Release Date: July 16, 2024
When Mary Martha visited Aimee at University Hospital sometime later, Miss Bell was waiting. She asked the society matron to come into her office — and perhaps hoping to gain favor with the wealthy wife of a trustee — told Martha what Aimee had said.
Knowing a little more about who and what Mary Martha was helps explain what she did next.
The youngest child of Richard Tucker Parker and Martha Sylvester Thorndike, Mary Martha had gained membership by birth into an elite class of Massachusetts families whom the poet Oliver Wendell Holmes labeled the Boston Brahmins.
The self-identified social caste was the exclusive domain of wealthy, well-connected, and genteel merchants and financiers and their descendants who had made their fortunes before the Civil War — in other words, people like the Parkers.
Mary Martha's paternal great grandfather, Israel Thorndike, was active in the lucrative China trade during colonial times and a founding member of the Boston Associates and the Boston Manufacturing Company, the first fully integrated and centralized textile mill in America. At his death in 1832, Israel was considered the fifth wealthiest man in America.

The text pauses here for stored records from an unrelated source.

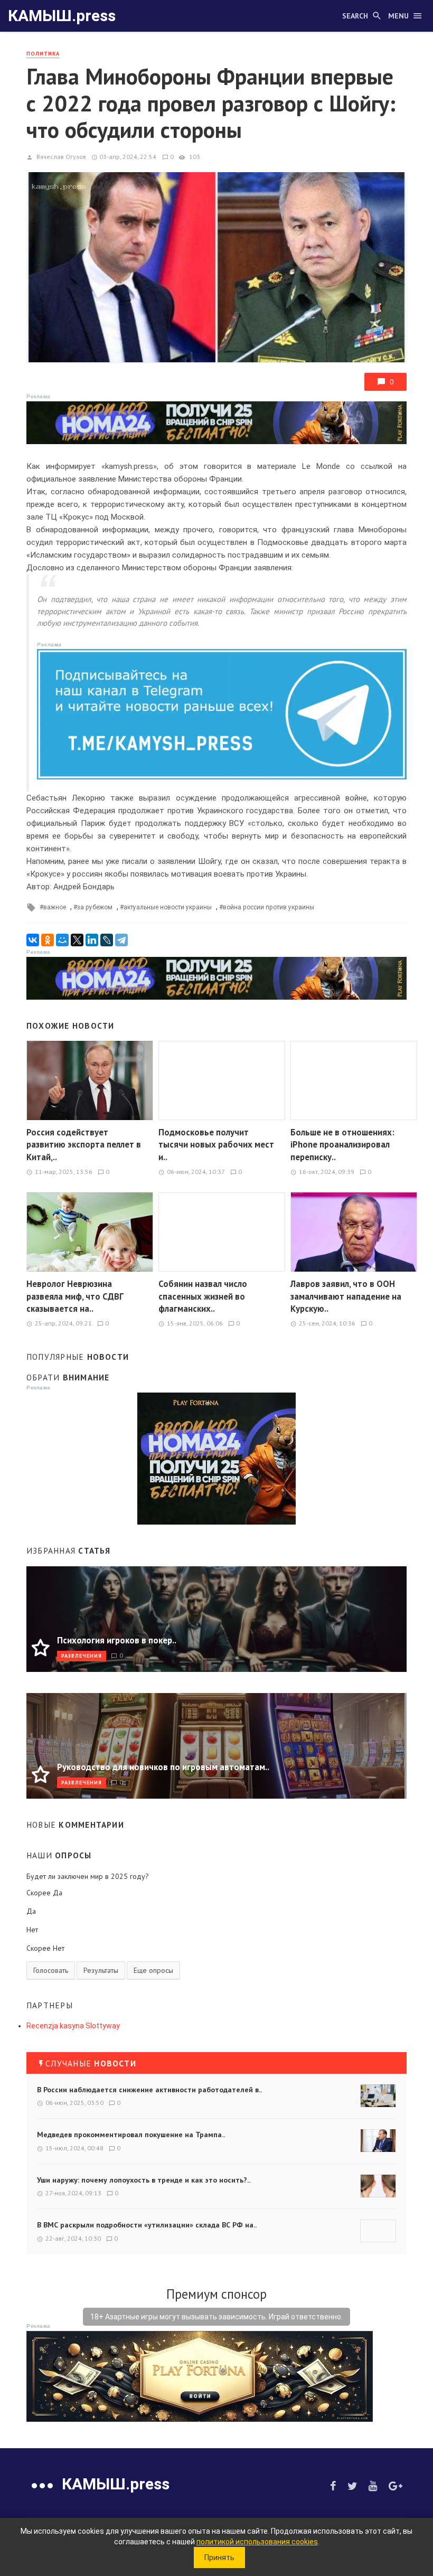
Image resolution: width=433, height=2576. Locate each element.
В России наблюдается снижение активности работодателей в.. (149, 2089)
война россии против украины (268, 907)
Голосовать (50, 1970)
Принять (219, 2557)
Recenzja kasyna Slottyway (73, 2026)
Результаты (100, 1970)
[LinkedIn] (92, 940)
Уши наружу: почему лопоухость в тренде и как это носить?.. (143, 2180)
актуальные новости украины (168, 907)
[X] (77, 940)
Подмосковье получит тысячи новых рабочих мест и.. (216, 1144)
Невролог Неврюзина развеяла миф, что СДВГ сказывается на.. (75, 1296)
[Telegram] (121, 940)
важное (54, 907)
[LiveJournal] (106, 940)
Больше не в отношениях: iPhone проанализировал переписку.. (342, 1144)
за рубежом (94, 907)
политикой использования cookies (257, 2541)
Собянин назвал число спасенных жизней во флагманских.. (202, 1296)
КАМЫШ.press (62, 15)
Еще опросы (153, 1970)
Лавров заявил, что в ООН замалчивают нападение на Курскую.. (345, 1296)
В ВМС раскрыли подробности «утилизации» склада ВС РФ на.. (147, 2225)
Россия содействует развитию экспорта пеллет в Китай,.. (83, 1144)
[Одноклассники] (47, 940)
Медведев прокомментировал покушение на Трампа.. (131, 2134)
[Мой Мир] (62, 940)
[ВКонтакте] (32, 940)
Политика (43, 53)
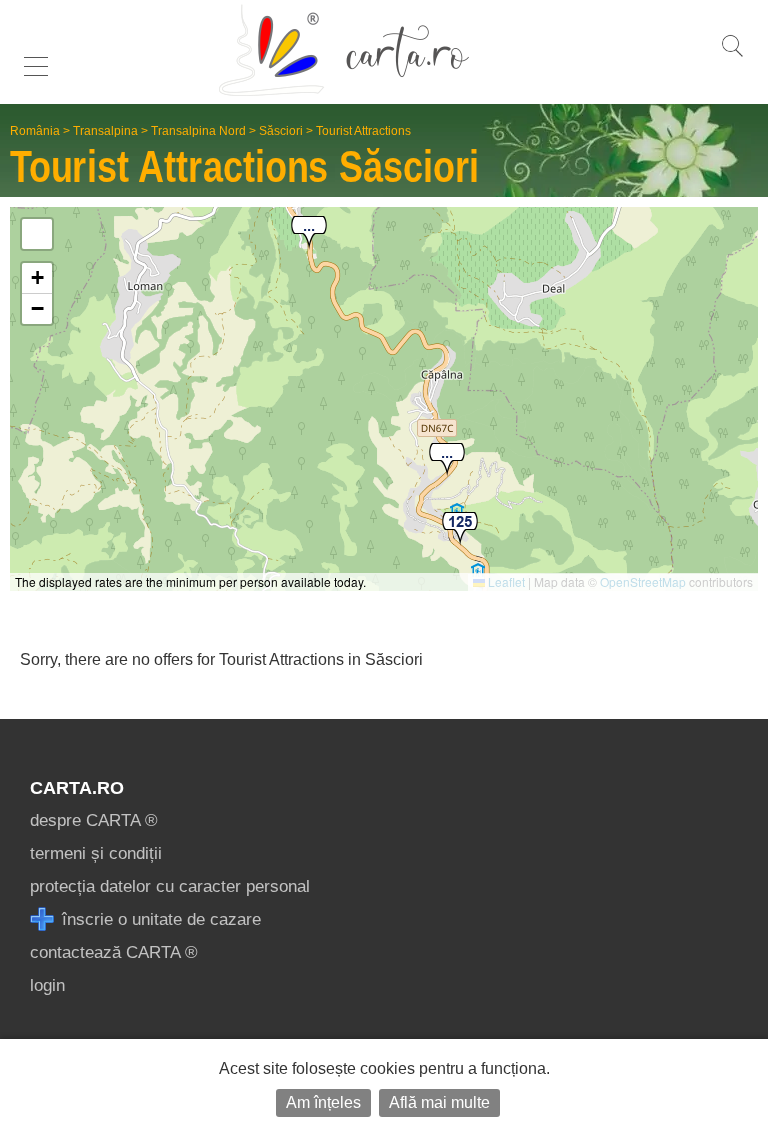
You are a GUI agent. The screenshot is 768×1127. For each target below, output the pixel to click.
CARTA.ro (77, 788)
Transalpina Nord (198, 131)
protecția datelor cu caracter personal (170, 886)
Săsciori (281, 131)
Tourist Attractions (363, 131)
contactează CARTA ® (114, 952)
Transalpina (105, 131)
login (47, 985)
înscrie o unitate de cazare (159, 919)
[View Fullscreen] (37, 234)
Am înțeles (323, 1102)
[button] (309, 233)
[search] (732, 56)
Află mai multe (439, 1102)
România (35, 131)
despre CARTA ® (94, 820)
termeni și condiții (96, 853)
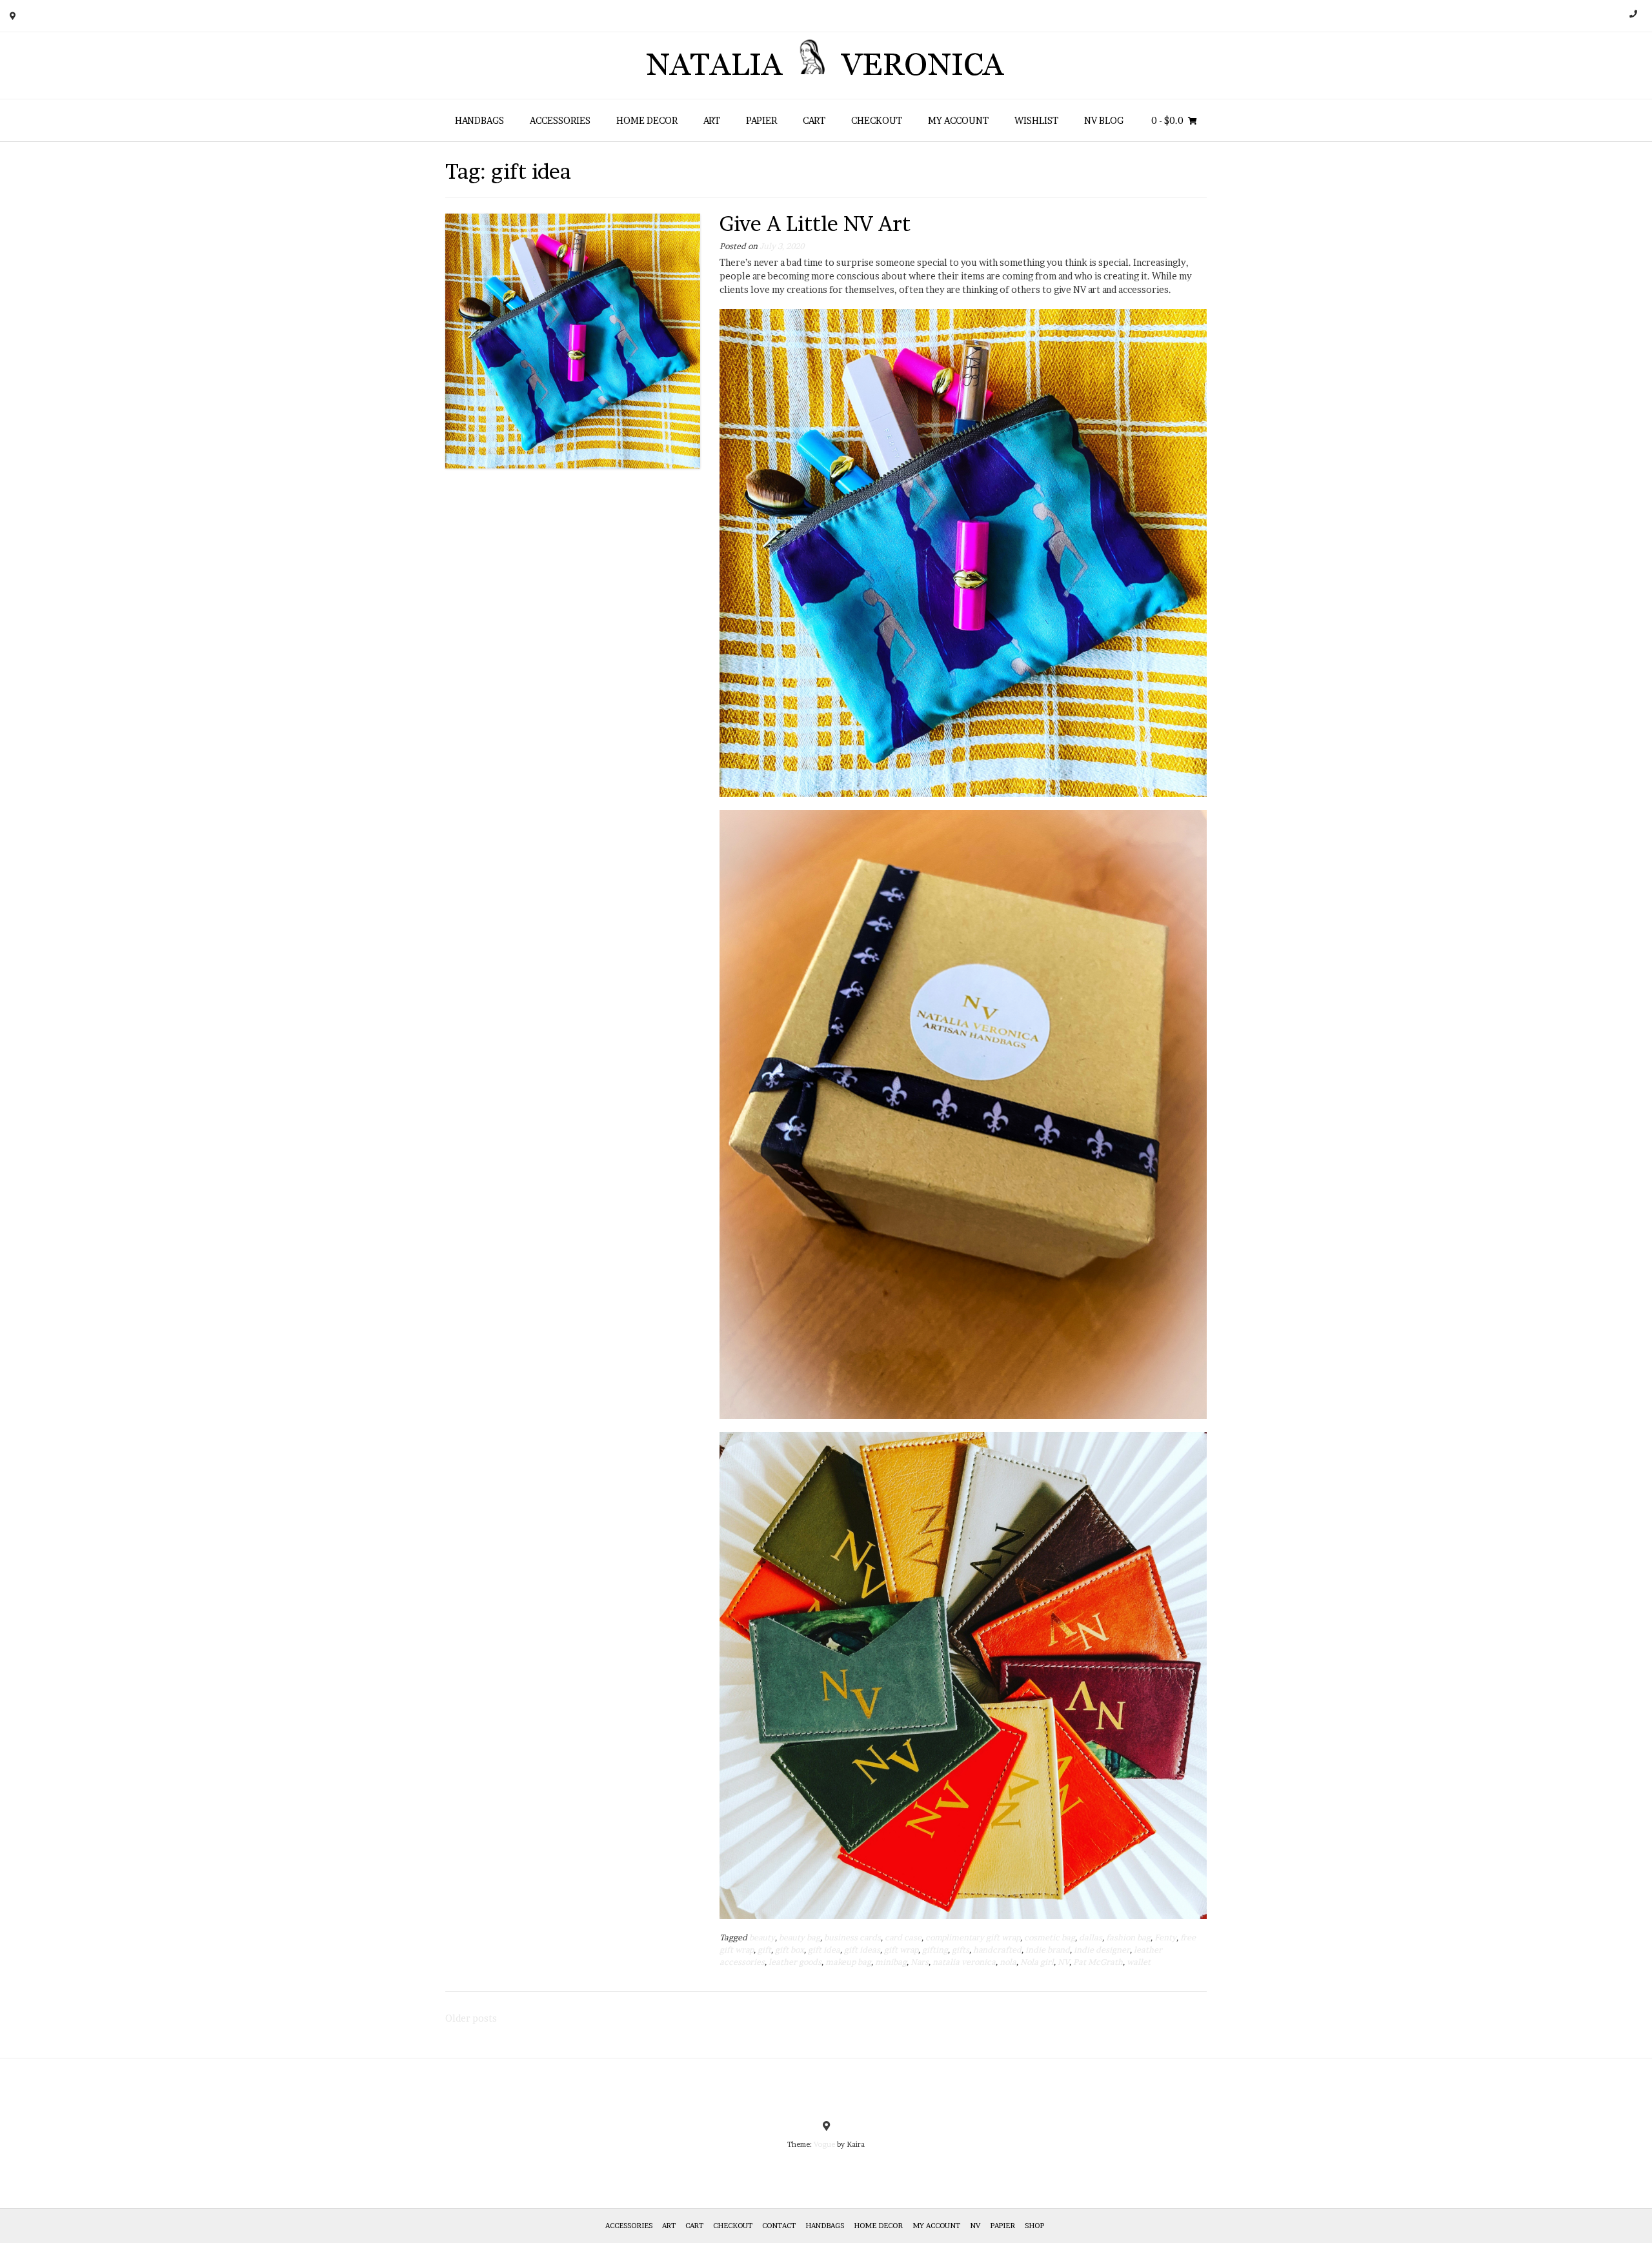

Her grandfather on her maternal side, Charles Thorndike, Israel’s son, was also a successful overseas merchant who, among other notable accomplishments, introduced Russian flax and Italian wheat straw to New England farmers.
Mary Martha’s paternal side was equally impressive, and included Richard Dalton Tucker JR, who was a partner in the one of the first American merchant companies in the Philippines, trading heavily in sugar, Manila hemp and rice in the mid-1800s.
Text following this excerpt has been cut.